Meet Womble. Womble is the clan matriarch and the only sheep I've ever seen that has a varicose milk vein*. Anyway, all of these sheep are show sheep and thus they have to be shorn between certain dates so that when they go to shows they all have the same wool cover and can be judged evenly. These ones will be shown in January/February.
It gets a bit complicated because the sheeps' owner keeps the fleeces from particular sheep for spinning and her instructions are 'no second cuts**, just leave them on the sheep'. I find this really hard to do because I like to leave the sheep looking nice, but she's the boss. Added to this complication is the fact that most of the moorits around these parts are some form of merino derivative***, probably because merino wool is finer than the standard breeds used in the North Island, and makes for softer clothes when handspun.
The problem with this though, is that merinos are hell wrinkly:
I could go into a sheep-geek rant here about the various breeds and what's been done to them in the name of commercialism, but that would make for a long post that might only interest one or two people. Anyway, merinos are wrinkly and have very soft skin, and this trait seems genetically quite strong because lots of the local moorits are also wrinkly with soft skin despite the merino influence being a few generations ago.
So here I am, trying to shear these wrinkly things without cutting them. This generally means lots of second cuts, but in this case I have to leave them on the sheep and not go back to tidy up after.
All this, by the way, is preamble to this 'after' shot:
As you can see on the sheep on the left, there's quite a lot of wool still on around her throat. This is where those merino wrinkles mostly come out on moorits in the form of a dewlap - and there's nothing quite like taking a giant slice out of that to make lifestylers gasp in horror - so I tend to go carefully and leave wool behind. The other place is when you're shearing along their sides, the weight of the fleece pulls the soft skin out from their body and again it's easy to take 'shoelaces' off, so I tilt the comb to avoid that and this leaves wool on. The sheep in the middle has the telltale 'railway tracks' that get left behind when you do this.
But if you look past the 'not my best work' shearing job, you can see these are quality sheep. The one on the left won Best Black/Coloured Ewe at Carterton show (in the wool), and by the time they're shown again their wool will have grown in about an inch and the railway tracks will be gone.
Sadly, the farmer let the lambs out before I grabbed my camera.
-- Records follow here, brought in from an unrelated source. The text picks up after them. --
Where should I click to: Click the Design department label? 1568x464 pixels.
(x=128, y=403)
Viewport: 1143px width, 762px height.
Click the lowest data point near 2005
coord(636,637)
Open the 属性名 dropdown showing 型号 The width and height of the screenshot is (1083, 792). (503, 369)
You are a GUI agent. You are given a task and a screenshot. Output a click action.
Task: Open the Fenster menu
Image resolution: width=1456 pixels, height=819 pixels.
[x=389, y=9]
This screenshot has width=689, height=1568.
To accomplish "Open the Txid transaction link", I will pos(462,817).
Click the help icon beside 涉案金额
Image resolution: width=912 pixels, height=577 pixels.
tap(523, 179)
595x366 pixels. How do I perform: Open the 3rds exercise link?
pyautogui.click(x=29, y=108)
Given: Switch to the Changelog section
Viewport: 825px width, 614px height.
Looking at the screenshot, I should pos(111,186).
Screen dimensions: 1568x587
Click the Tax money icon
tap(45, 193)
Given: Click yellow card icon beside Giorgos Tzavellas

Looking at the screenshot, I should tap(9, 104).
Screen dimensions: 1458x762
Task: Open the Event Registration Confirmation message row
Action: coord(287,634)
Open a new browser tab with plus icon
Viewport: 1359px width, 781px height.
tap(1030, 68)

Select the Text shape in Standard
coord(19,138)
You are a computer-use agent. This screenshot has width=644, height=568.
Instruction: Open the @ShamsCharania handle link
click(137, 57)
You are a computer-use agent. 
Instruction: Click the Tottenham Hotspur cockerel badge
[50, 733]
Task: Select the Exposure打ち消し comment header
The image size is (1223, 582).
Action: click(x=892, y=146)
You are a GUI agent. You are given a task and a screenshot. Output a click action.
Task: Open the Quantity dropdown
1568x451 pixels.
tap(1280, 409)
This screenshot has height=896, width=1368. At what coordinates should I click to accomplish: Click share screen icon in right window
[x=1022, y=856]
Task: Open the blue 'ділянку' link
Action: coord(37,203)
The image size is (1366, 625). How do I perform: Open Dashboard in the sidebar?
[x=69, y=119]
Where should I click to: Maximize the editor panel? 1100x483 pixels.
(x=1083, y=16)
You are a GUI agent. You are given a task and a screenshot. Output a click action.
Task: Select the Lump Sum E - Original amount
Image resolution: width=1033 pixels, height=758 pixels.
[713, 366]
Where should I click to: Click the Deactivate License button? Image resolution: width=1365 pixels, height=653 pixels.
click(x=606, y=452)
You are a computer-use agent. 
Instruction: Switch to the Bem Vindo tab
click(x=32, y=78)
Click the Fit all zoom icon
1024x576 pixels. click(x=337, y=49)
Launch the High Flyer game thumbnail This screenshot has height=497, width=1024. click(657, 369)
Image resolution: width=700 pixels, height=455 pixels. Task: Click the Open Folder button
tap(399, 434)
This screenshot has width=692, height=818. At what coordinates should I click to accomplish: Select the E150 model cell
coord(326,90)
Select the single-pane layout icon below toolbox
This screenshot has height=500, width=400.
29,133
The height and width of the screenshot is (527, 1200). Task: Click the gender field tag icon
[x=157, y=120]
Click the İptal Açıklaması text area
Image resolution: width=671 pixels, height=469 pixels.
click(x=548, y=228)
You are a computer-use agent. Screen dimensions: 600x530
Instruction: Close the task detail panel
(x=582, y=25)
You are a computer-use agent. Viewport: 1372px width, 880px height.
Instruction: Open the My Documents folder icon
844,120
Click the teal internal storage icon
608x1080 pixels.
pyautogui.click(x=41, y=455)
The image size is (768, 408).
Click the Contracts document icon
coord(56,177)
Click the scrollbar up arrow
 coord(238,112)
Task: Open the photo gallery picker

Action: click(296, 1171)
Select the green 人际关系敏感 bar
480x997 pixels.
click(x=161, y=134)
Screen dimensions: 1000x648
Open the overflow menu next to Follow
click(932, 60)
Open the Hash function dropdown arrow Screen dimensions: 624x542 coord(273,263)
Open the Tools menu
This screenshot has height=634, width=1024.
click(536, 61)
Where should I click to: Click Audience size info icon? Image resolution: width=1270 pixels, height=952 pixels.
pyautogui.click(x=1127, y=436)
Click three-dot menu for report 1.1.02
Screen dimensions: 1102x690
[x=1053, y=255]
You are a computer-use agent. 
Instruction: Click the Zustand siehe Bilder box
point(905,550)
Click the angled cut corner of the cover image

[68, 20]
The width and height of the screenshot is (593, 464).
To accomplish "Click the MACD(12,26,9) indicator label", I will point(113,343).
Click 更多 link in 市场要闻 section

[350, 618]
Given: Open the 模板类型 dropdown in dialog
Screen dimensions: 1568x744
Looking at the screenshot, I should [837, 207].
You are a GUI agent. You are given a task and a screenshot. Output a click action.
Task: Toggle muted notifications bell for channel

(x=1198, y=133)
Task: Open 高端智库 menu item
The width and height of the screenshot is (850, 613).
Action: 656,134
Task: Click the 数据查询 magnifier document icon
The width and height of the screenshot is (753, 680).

The little guys are darker in colour (they fade as they age) and when freshly shorn they look like they've been dipped in chocolate.
So there you have, pics of sheep for those who asked, complete with more commentary than you could ever want.
la la la...
* The milk vein is probably actually an artery, and it runs roughly down the centre of the belly to supply blood to the udder. On most sheep it's only noticeable when they are lactating fully - when the lambs are 3-8 weeks old - but Womble's one is about 3/4 inch in diameter and all squiggly and prominent.
** Second cuts are when the comb doesn't quite contact the skin and a stripe of short wool is left. Usually you go back and cut it off to make a tidy job, but those short bits getting in the main fleece are hard to remove and lead to lumpy wool when you spin.
*** Moorit is a colour, not a breed.
This week's study has been about Maori mythology and how it feeds into the oral tradition. Next up - how this relates to the protocols and customs around powhiri. I'm finding some of it a little confronting because some of the values are quite alien to me, and in some cases in direct opposition to what I believe is 'right'. But I'm here to learn and so I'll keep reading and absorbing and even if I don't necessarily hold a particular value personally, this does not preclude me from understanding and acknowledging its significance within Maori, and thus New Zealand, culture.